§ How to complete this task:
Down to the last line, restate the listing below exactly.

§ Dataset extract:
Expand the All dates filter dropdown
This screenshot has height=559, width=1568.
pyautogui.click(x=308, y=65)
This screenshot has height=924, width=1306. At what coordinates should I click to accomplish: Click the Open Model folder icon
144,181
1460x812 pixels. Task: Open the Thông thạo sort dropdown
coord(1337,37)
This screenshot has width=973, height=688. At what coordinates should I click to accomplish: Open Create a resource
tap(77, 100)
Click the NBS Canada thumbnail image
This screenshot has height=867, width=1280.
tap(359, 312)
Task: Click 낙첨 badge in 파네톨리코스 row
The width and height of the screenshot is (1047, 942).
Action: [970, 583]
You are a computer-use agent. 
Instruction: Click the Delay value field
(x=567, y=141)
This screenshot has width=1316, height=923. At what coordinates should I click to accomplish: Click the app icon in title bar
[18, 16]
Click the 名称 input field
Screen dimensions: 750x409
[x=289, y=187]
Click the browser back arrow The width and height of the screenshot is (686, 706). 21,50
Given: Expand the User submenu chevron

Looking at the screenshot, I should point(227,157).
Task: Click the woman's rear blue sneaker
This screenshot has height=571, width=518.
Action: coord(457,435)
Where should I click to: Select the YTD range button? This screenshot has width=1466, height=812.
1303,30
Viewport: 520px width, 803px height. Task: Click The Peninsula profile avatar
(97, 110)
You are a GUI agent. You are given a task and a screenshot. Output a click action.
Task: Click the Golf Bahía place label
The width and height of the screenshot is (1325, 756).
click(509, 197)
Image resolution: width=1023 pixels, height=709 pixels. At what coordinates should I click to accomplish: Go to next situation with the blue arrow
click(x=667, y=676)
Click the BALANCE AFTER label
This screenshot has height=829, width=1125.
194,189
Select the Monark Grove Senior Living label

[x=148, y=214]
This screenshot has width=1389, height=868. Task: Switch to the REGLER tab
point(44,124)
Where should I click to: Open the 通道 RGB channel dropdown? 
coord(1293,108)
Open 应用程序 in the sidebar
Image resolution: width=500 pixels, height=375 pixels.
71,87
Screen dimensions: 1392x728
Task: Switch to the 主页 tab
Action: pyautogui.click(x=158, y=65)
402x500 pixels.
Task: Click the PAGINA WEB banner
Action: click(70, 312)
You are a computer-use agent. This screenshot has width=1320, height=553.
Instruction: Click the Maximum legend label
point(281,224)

§ Response:
Expand the All dates filter dropdown
This screenshot has height=559, width=1568.
pyautogui.click(x=308, y=65)
This screenshot has height=924, width=1306. At what coordinates should I click to accomplish: Click the Open Model folder icon
144,181
1460x812 pixels. Task: Open the Thông thạo sort dropdown
coord(1337,37)
This screenshot has width=973, height=688. At what coordinates should I click to accomplish: Open Create a resource
tap(77, 100)
Click the NBS Canada thumbnail image
This screenshot has height=867, width=1280.
tap(359, 312)
Task: Click 낙첨 badge in 파네톨리코스 row
The width and height of the screenshot is (1047, 942).
Action: [970, 583]
You are a computer-use agent. 
Instruction: Click the Delay value field
(x=567, y=141)
This screenshot has width=1316, height=923. At what coordinates should I click to accomplish: Click the app icon in title bar
[18, 16]
Click the 名称 input field
Screen dimensions: 750x409
[x=289, y=187]
Click the browser back arrow The width and height of the screenshot is (686, 706). 21,50
Given: Expand the User submenu chevron

Looking at the screenshot, I should point(227,157).
Task: Click the woman's rear blue sneaker
This screenshot has height=571, width=518.
Action: coord(457,435)
Where should I click to: Select the YTD range button? This screenshot has width=1466, height=812.
1303,30
Viewport: 520px width, 803px height. Task: Click The Peninsula profile avatar
(97, 110)
You are a GUI agent. You are given a task and a screenshot. Output a click action.
Task: Click the Golf Bahía place label
The width and height of the screenshot is (1325, 756).
click(509, 197)
Image resolution: width=1023 pixels, height=709 pixels. At what coordinates should I click to accomplish: Go to next situation with the blue arrow
click(x=667, y=676)
Click the BALANCE AFTER label
This screenshot has height=829, width=1125.
194,189
Select the Monark Grove Senior Living label

[x=148, y=214]
This screenshot has width=1389, height=868. Task: Switch to the REGLER tab
point(44,124)
Where should I click to: Open the 通道 RGB channel dropdown? 
coord(1293,108)
Open 应用程序 in the sidebar
Image resolution: width=500 pixels, height=375 pixels.
71,87
Screen dimensions: 1392x728
Task: Switch to the 主页 tab
Action: pyautogui.click(x=158, y=65)
402x500 pixels.
Task: Click the PAGINA WEB banner
Action: click(70, 312)
You are a computer-use agent. This screenshot has width=1320, height=553.
Instruction: Click the Maximum legend label
point(281,224)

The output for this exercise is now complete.